Did Obama Really Declare a NWO at Bilderberg?

By Eowyn @DrEowyn

I got an alarming email that claims Obama declared a new world order (NWO) at the Bilderberg Group conference on May 24, 2014, in Brussels, Belgium.

The email was accompanied by a very brief 19-second video snippet of a speech that Obama had purportedly delivered at the Bilderberg meeting:

“…and for the international order we have worked for generations to build. Ordinary men and women are too small-minded to govern their own affairs, that order and progress can only come when individuals surrender their rights to an all-powerful sovereign.”

Even before I conducted a research to confirm or disconfirm Obama’s alarming  declaration, my suspicion had already been aroused because:

  1. The Bilderberg is a secretive elitist group, but the video showed Obama’s audience to be many people in a big hall.
  2. While the 2014 Bilderberg Group did meet in late May, they had met in Denmark, not Belgium.
  3. The video was a 19-second snippet lifted from a longer speech, which means Obama’s words could have been taken out of context.

So I went on the whitehouse.gov and typed the words “Obama Brussels Belgium speech” in search bar.

Among the links that popped up was one to a speech the POS gave on March 26, 2014, to European youth at the Palais des Beaux Arts in Brussels, Belgium. Click here for the transcript of the March 26 speech.

The purported NWO video snippet was taken entirely out of context, as shown in the three paragraphs I excerpted from Obama’s March 26, 2014 speech. See below. The words in the very misleading video snippet are colored red.

Leaders and dignitaries of the European Union; representatives of our NATO Alliance; distinguished guests:  We meet here at a moment of testing for Europe and the United States, and for the international order that we have worked for generations to build.

Throughout human history, societies have grappled with fundamental questions of how to organize themselves, the proper relationship between the individual and the state, the best means to resolve inevitable conflicts between states. And it was here in Europe, through centuries of struggle — through war and Enlightenment, repression and revolution — that a particular set of ideals began to emerge: The belief that through conscience and free will, each of us has the right to live as we choose. The belief that power is derived from the consent of the governed, and that laws and institutions should be established to protect that understanding. And those ideas eventually inspired a band of colonialists across an ocean, and they wrote them into the founding documents that still guide America today, including the simple truth that all men — and women — are created equal.

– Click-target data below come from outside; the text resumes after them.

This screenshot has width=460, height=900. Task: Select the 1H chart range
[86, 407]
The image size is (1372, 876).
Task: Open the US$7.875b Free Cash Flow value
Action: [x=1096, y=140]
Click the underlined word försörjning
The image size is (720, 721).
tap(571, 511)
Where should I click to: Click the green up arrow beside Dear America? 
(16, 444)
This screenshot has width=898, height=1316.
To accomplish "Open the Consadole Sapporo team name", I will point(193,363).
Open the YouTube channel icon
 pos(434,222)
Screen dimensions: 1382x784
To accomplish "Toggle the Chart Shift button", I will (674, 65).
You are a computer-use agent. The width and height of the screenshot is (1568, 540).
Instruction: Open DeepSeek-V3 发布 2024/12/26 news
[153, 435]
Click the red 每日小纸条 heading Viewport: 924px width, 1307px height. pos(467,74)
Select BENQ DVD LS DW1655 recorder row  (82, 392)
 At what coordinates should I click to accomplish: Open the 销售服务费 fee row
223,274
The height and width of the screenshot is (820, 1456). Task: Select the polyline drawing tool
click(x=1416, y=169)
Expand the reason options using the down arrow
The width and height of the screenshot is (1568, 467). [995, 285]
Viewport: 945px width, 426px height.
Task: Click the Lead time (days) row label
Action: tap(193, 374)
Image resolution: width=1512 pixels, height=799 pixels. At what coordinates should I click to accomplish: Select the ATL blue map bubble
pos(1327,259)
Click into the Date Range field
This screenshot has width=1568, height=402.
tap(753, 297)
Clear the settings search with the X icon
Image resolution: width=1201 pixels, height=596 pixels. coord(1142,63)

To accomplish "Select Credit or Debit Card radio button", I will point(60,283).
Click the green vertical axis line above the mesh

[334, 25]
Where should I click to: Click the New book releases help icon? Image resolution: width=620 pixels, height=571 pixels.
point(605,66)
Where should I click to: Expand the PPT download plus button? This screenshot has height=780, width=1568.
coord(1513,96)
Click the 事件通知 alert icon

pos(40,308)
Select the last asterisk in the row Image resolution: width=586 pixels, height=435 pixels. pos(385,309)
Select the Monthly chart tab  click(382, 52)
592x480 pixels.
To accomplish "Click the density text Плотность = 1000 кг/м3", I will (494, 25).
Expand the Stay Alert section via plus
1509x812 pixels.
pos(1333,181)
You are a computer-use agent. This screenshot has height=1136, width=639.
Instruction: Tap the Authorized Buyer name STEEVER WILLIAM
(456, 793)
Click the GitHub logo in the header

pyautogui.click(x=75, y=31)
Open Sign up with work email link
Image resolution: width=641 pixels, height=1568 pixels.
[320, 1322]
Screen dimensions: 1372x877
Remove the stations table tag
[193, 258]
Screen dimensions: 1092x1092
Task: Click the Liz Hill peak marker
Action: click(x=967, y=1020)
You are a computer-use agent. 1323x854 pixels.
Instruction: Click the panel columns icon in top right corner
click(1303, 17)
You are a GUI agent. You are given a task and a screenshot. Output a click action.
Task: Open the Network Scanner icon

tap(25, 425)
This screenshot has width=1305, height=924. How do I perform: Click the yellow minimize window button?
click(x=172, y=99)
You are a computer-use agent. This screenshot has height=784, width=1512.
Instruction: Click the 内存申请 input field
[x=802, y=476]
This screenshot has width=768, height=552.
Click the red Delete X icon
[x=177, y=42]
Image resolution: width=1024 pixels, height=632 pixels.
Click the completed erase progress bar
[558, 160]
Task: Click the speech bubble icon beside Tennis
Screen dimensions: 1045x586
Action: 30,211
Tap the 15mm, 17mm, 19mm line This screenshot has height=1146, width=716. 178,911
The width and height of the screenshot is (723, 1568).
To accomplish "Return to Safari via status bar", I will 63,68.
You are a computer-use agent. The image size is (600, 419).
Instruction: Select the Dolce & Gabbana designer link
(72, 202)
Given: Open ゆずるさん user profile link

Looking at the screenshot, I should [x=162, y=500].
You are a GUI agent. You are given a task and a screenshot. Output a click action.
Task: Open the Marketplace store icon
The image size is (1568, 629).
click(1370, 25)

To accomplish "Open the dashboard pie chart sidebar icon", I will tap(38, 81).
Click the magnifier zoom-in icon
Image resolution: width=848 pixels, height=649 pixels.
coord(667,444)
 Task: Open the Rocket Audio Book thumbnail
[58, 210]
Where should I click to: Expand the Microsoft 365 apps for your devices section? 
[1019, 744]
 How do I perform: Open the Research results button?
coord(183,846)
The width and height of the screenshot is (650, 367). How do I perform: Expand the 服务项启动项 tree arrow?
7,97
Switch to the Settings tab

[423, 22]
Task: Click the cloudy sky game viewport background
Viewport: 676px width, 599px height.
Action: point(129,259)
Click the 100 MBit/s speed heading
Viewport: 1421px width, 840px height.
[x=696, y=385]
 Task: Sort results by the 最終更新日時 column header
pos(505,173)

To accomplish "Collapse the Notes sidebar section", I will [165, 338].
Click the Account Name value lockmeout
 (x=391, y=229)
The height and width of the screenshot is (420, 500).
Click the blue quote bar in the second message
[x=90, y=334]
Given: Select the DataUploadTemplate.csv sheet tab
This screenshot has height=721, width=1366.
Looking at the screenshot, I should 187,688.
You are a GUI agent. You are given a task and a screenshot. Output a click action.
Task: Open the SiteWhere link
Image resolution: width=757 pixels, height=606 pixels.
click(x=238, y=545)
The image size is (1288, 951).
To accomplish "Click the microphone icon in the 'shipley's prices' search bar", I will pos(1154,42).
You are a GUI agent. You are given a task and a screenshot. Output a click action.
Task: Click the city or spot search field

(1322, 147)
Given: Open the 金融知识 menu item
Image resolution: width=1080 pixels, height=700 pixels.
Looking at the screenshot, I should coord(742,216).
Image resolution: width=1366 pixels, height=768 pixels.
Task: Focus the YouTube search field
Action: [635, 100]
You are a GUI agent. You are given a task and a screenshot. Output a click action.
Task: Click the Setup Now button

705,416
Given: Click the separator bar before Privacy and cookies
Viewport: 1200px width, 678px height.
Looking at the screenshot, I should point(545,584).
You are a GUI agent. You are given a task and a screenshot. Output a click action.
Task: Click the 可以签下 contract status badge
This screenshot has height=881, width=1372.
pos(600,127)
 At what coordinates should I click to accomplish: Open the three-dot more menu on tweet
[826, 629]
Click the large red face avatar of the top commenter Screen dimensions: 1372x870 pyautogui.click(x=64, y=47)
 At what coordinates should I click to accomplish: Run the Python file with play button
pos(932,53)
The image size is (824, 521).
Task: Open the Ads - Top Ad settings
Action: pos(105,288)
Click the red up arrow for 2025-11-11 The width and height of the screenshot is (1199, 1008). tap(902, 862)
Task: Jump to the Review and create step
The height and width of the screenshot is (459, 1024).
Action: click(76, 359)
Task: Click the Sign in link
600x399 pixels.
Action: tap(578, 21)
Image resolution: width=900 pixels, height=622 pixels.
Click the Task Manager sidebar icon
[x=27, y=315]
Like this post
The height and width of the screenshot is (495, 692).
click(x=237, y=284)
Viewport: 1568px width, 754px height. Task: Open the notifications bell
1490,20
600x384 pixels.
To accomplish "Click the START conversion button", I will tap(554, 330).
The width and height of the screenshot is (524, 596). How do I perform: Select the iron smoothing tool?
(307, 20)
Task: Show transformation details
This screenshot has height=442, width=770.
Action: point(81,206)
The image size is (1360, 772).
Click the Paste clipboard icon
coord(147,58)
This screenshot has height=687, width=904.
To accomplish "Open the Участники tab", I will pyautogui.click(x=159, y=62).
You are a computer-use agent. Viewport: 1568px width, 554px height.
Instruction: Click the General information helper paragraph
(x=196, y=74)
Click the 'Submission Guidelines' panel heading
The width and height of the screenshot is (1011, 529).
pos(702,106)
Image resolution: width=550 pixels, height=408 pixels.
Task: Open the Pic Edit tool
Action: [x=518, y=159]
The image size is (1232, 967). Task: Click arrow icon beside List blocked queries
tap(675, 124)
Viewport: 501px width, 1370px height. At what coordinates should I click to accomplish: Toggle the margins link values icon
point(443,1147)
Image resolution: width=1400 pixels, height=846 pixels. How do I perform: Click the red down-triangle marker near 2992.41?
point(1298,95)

But those ideals have also been tested — here in Europe and around the world. Those ideals have often been threatened by an older, more traditional view of power. This alternative vision argues that ordinary men and women are too small-minded to govern their own affairs, that order and progress can only come when individuals surrender their rights to an all-powerful sovereign. Often, this alternative vision roots itself in the notion that by virtue of race or faith or ethnicity, some are inherently superior to others, and that individual identity must be defined by “us” versus “them,” or that national greatness must flow not by what a people stand for, but by what they are against.

I’m the last person to defend Obama the POS. But to take his words out of context so as to portray him as having publicly and brazenly declared a New World Order is being deceptive. Doing so just makes us look devious, and the people who swallowed it hook, line, and sinker look stupid.